» **How to complete this task**:
Wherever the string "checkbox" appears in the records, return the line that holds it.

» **Data provided**:

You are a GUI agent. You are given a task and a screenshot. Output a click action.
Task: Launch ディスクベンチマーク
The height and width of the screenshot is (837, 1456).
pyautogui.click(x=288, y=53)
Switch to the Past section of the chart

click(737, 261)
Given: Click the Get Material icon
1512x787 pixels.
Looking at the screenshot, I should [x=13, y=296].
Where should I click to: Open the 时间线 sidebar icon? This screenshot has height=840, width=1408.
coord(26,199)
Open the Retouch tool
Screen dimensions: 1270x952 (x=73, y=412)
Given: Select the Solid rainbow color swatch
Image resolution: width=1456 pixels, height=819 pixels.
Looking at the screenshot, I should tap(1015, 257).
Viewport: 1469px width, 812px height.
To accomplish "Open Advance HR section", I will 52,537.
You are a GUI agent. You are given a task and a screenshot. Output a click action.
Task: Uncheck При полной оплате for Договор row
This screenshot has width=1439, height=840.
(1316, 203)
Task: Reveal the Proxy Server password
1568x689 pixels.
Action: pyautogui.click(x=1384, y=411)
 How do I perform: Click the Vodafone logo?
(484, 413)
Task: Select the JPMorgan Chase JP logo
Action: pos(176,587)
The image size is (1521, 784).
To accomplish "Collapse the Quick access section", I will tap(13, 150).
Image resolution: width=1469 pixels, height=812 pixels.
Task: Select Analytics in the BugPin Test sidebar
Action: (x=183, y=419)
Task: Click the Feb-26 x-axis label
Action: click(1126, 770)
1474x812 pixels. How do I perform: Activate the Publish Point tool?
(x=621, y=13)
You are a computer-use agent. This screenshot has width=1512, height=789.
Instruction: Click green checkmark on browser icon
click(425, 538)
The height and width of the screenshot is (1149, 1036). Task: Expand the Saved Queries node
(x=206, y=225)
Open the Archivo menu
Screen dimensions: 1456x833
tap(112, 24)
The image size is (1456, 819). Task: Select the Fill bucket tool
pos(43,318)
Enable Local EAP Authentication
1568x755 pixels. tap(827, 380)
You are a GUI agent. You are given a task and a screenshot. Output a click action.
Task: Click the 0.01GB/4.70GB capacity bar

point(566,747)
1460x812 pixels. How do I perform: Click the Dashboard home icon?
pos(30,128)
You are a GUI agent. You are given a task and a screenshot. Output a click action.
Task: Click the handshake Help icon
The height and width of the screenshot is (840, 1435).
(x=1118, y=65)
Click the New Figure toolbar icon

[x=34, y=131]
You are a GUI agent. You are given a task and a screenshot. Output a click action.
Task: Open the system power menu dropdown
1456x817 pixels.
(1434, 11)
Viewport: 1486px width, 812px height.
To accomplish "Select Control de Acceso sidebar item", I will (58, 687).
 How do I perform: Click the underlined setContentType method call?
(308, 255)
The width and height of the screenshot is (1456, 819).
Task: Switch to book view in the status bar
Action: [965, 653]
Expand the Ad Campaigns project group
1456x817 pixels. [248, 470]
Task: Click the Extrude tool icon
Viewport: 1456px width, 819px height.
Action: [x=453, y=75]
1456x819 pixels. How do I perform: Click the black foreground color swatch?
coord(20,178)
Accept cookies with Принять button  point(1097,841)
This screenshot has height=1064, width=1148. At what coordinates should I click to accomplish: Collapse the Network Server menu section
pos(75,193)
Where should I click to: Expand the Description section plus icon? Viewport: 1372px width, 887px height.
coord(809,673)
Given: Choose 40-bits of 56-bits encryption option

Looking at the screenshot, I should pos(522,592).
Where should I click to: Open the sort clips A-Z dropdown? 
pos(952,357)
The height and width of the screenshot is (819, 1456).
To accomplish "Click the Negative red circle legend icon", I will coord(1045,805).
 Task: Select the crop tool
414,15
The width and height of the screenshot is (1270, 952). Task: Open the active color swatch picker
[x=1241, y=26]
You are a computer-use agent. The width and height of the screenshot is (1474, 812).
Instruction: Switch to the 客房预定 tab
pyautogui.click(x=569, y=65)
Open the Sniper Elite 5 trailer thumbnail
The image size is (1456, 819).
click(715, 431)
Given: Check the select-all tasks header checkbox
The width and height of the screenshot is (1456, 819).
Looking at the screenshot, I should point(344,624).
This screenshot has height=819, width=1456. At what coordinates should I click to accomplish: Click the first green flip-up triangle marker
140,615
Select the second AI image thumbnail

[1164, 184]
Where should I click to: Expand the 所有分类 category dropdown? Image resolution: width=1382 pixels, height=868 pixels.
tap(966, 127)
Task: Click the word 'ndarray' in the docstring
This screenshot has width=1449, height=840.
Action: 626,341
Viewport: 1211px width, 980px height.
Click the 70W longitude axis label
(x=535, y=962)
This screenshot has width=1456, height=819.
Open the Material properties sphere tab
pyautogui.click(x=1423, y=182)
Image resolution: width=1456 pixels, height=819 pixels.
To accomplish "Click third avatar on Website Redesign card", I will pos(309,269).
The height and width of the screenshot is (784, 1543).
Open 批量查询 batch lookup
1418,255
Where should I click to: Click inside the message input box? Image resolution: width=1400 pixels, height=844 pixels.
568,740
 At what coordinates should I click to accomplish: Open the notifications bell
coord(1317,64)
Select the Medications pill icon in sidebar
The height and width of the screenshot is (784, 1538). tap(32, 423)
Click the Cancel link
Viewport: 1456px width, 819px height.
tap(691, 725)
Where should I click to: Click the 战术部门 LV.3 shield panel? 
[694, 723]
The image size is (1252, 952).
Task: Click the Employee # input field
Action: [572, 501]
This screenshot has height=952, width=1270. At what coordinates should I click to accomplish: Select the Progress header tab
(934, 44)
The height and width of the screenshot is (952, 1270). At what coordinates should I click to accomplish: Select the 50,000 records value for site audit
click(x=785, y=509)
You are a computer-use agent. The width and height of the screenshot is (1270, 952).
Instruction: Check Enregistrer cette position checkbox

» **Expected answer**:
Given: Check the select-all tasks header checkbox
Instruction: Check Enregistrer cette position checkbox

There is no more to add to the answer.